The answer should match the records character for character.

Collected data
____
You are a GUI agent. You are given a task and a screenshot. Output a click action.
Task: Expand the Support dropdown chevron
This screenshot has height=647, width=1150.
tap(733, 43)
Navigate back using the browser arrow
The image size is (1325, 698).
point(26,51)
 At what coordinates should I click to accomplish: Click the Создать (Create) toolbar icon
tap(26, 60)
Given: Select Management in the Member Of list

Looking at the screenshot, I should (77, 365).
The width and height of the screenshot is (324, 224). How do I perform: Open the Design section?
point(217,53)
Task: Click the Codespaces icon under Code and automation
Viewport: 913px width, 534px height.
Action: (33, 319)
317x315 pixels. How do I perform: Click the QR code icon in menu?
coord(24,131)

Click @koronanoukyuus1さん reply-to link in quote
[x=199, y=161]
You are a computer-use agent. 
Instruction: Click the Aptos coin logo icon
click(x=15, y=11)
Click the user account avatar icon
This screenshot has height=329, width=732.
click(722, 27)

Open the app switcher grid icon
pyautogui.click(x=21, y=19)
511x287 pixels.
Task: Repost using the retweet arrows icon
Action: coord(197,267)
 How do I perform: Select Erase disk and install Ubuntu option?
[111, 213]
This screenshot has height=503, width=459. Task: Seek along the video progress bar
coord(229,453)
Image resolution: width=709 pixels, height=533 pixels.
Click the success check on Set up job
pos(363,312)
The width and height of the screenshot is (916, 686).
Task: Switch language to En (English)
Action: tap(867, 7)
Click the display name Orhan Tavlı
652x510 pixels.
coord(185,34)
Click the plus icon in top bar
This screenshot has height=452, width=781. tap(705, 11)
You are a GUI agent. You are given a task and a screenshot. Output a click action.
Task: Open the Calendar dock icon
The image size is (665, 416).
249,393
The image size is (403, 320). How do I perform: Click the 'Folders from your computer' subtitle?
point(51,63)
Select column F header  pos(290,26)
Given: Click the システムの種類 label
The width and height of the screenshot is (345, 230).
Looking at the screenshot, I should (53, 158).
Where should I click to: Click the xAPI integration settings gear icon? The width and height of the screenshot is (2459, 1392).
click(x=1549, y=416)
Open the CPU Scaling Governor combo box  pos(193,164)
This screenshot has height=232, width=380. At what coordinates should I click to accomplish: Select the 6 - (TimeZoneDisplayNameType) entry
____
* _Reply to the exercise_:
You are a GUI agent. You are given a task and a screenshot. Output a click action.
Task: Expand the Support dropdown chevron
This screenshot has height=647, width=1150.
tap(733, 43)
Navigate back using the browser arrow
The image size is (1325, 698).
point(26,51)
 At what coordinates should I click to accomplish: Click the Создать (Create) toolbar icon
tap(26, 60)
Given: Select Management in the Member Of list

Looking at the screenshot, I should (77, 365).
The width and height of the screenshot is (324, 224). How do I perform: Open the Design section?
point(217,53)
Task: Click the Codespaces icon under Code and automation
Viewport: 913px width, 534px height.
Action: (33, 319)
317x315 pixels. How do I perform: Click the QR code icon in menu?
coord(24,131)

Click @koronanoukyuus1さん reply-to link in quote
[x=199, y=161]
You are a computer-use agent. 
Instruction: Click the Aptos coin logo icon
click(x=15, y=11)
Click the user account avatar icon
This screenshot has height=329, width=732.
click(722, 27)

Open the app switcher grid icon
pyautogui.click(x=21, y=19)
511x287 pixels.
Task: Repost using the retweet arrows icon
Action: coord(197,267)
 How do I perform: Select Erase disk and install Ubuntu option?
[111, 213]
This screenshot has height=503, width=459. Task: Seek along the video progress bar
coord(229,453)
Image resolution: width=709 pixels, height=533 pixels.
Click the success check on Set up job
pos(363,312)
The width and height of the screenshot is (916, 686).
Task: Switch language to En (English)
Action: tap(867, 7)
Click the display name Orhan Tavlı
652x510 pixels.
coord(185,34)
Click the plus icon in top bar
This screenshot has height=452, width=781. tap(705, 11)
You are a GUI agent. You are given a task and a screenshot. Output a click action.
Task: Open the Calendar dock icon
The image size is (665, 416).
249,393
The image size is (403, 320). How do I perform: Click the 'Folders from your computer' subtitle?
point(51,63)
Select column F header  pos(290,26)
Given: Click the システムの種類 label
The width and height of the screenshot is (345, 230).
Looking at the screenshot, I should (53, 158).
Where should I click to: Click the xAPI integration settings gear icon? The width and height of the screenshot is (2459, 1392).
click(x=1549, y=416)
Open the CPU Scaling Governor combo box  pos(193,164)
This screenshot has height=232, width=380. At what coordinates should I click to accomplish: Select the 6 - (TimeZoneDisplayNameType) entry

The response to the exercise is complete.